Kinnes emphasizes that the film is a passion project that he worked on during his hours out of his job as a professional film editor, with no intention or expectation of compensation. “Frank Ocean has had a huge impact on my life,” she says. And Ocean’s overall reaction chaotic cluster was disappointment (with his support sudden weekend 2 cancellation), Kinnes believes the performance is a brilliant “high-string play” and a piece of “performance art.” He made the concert movie for more people to witness and enjoy the show. on wednesday i Implied on Twitter it’s probably about hosting a face-to-face screening of your movie in New York.

And he has no resentment towards the R&B star. “I think if Frank had seen the video, he would have appreciated the way I captured the performance on a certain level,” says Kinnes. “I don’t think he’ll have a problem with it.”

Since posting the video, Kinnes has somehow become a micro-celebrity on the internet. Frank Ocean subredditWith over 377,000 community members. “I gained a ridiculous amount of Twitter followers. Maybe like 1,500 in the last six days,” he says. “This is too much for me.”

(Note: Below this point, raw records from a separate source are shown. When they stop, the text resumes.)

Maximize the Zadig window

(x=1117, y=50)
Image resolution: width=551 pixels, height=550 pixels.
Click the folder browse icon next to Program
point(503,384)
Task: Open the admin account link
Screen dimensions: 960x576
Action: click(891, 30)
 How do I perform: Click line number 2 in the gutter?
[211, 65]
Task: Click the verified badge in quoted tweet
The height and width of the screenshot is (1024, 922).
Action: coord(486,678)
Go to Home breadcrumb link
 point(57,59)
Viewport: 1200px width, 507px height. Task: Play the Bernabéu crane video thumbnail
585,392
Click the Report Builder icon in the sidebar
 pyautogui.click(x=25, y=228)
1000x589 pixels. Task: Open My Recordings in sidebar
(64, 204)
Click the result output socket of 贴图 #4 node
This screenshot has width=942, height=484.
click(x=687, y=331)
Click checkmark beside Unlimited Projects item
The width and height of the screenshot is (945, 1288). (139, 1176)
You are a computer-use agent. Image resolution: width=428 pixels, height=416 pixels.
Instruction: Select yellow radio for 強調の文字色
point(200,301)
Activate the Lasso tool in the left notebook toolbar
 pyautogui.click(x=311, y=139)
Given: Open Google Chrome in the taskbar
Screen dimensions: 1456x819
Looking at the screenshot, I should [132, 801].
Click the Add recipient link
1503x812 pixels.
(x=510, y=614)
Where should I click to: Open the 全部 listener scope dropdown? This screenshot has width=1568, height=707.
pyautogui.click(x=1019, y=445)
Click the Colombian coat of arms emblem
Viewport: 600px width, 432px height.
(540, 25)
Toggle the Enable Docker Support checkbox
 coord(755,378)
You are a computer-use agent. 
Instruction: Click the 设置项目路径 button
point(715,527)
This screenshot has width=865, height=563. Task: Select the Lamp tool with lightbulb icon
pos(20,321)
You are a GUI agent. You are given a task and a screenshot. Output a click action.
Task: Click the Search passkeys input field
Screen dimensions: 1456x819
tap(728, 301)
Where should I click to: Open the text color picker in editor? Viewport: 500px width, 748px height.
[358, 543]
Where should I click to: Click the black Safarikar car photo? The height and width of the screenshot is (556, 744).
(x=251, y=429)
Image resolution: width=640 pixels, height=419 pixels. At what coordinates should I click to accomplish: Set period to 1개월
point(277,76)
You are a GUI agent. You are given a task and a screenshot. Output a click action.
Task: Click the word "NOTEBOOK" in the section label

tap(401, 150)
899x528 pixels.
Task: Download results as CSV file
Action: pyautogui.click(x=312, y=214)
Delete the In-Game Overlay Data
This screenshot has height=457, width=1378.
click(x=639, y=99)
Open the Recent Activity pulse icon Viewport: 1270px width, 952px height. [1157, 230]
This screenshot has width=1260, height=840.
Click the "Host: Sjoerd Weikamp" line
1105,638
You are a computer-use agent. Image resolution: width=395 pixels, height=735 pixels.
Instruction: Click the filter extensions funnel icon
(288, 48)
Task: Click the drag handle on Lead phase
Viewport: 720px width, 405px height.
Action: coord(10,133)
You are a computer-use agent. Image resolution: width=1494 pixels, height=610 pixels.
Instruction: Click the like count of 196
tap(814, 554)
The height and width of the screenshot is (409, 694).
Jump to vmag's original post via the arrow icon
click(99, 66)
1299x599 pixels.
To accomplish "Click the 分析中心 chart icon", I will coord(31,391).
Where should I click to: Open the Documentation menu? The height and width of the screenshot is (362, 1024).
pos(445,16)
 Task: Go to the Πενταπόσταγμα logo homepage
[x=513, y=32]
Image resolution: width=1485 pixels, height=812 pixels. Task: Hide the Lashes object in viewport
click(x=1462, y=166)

Kinnes’ upcoming works include “Salamander Days” by Rebekah Sherman-Myntti and KJ Rothweiler, and “Messy” by Alexi Celine Wasser. He also recently edited Kit Zauhar’s “This Closeness,” which premiered on South by Southwest in March.

As for her legal status, Kinnes says, “I have to lean on a piece.” When asked what that means, he coolly adds, “It’s a totally weird situation: sitting in my one-bedroom apartment in Bushwick and being at war with a billion-dollar company.”

Representatives of AEG and Ocean did not respond. Variationcomment request.